AIM OF THE EXERCISE |
Pick up the article on shoppable social media ads below from its last sentence and keep writing it.
-------- EXTRACTED TEXT
Tap Into the Power of Social Commerce, Part 2
This three-part series on optimizing e-commerce marketing strategy started with an overview of how customer experience drives success for shoppable ads content, as well as how to build compelling ads that resonate with target audiences. Click here to read part one. Part two offers a deep dive into some of the most popular social networks to show how different the user experience can be across each platform.
Almost every social media platform has its own form of advertising, and not all of it is currently shoppable. However, the social shopping trend demands widespread shoppable ad functionality. Therefore, it’s imperative for e-commerce marketing leaders to become familiar with at least the heavy hitters in the shoppable ads game:
Instagram is the most effective social platform for influencer marketing, leveraged in roughly 93 percent of campaigns. Instagram Stories has seen utilization grow by 60 percent in the last quarter for creator campaigns, according to Marketing Land.
----------------
-------- EXTRACTED MATERIAL
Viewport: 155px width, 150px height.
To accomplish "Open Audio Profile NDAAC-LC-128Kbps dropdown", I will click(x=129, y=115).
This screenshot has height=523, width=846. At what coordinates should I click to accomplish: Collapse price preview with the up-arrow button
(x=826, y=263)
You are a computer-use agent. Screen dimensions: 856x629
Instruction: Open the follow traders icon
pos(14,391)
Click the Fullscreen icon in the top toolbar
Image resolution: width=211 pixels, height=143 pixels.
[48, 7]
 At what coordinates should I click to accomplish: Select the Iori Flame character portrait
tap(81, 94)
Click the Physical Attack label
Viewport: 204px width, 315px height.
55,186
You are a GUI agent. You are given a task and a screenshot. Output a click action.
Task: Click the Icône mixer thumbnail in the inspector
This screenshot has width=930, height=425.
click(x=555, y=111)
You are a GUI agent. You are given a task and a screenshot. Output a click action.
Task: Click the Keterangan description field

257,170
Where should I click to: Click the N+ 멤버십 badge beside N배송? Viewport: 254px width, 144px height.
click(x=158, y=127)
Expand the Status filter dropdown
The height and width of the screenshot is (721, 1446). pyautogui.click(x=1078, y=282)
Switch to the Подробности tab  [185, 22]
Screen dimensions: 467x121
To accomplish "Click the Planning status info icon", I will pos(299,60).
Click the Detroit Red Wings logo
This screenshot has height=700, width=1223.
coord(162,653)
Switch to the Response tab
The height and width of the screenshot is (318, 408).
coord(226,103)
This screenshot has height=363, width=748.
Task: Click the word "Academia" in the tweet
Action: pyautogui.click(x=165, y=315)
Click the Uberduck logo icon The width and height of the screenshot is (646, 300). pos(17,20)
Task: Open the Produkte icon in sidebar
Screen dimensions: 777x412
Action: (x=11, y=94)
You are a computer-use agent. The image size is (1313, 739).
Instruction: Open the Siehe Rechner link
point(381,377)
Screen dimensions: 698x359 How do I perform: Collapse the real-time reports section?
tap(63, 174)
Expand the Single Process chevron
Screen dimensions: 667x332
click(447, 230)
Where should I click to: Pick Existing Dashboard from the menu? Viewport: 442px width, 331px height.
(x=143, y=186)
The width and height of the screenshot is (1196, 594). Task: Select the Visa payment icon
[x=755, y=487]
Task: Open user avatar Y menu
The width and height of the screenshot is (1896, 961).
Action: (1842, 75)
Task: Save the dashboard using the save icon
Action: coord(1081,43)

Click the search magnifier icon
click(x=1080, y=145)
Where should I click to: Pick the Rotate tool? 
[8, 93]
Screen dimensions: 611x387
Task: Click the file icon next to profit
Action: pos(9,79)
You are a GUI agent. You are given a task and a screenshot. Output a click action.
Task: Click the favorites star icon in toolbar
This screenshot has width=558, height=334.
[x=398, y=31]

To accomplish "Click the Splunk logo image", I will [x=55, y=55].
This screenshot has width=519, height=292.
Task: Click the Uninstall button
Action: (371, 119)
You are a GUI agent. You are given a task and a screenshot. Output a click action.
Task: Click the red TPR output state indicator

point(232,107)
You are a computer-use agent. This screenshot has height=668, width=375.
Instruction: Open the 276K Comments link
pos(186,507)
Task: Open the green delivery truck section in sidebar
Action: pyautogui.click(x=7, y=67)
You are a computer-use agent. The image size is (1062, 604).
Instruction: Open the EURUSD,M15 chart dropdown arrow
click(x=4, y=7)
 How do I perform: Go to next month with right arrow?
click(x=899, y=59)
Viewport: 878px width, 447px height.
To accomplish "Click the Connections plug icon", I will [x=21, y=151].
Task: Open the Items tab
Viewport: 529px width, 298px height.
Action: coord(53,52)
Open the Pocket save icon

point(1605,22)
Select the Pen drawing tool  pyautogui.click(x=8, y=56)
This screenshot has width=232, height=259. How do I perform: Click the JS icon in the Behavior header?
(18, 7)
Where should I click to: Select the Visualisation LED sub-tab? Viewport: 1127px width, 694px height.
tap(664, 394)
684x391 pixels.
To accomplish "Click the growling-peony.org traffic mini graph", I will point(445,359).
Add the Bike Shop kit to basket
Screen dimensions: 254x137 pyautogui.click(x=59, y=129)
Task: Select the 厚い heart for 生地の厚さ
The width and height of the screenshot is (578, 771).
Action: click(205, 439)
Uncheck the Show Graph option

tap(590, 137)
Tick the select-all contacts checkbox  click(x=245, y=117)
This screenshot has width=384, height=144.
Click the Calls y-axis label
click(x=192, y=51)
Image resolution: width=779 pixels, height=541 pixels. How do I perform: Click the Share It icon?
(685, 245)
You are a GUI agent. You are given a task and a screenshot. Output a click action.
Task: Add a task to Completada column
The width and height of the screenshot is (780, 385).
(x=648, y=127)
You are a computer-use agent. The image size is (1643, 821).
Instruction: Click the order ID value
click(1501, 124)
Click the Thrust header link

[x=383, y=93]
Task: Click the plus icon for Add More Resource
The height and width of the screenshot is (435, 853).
----------------
TASK RESPONSE |
Instagram solidified its position as a leader in the shoppable ads space with a seamless buying experience that the user can complete without leaving the app. Clicking on the “buy now” link in an Instagram ad provides a pathway to the mobile product page on the seller’s website, where the buyer can complete their purchase, book an appointment, or redeem offers and discounts.
In the case of Amazon.com's shoppable ads that display on Instagram, clicking on a link takes the user right to Amazon’s mobile experience — even remembering the user’s Amazon sign-in preferences (e.g., not requiring an additional login step if the user already defined “stay signed in” as a preference). Instagram also provides the best use case of social shopping: users can save ads to review later, tag other users on ads posts, and share ads with users in their network.
Pinterest takes one of the things that makes Instagram great — emphasis on visuals over text — and takes it one step further with a visual search experience. Sixty-one percent of users make a purchase after seeing content on Pinterest.
Pinterest has really leaned into its branding strategy. “Pinners” are users, and shoppable ads are called “shoppable pins.” Pinners can save and send shoppable pins to other pinners in their networks. The platform also responds quickly to pinning habits, displaying ads for brands pinners click on more frequently in their feed immediately after interacting with a shoppable pin.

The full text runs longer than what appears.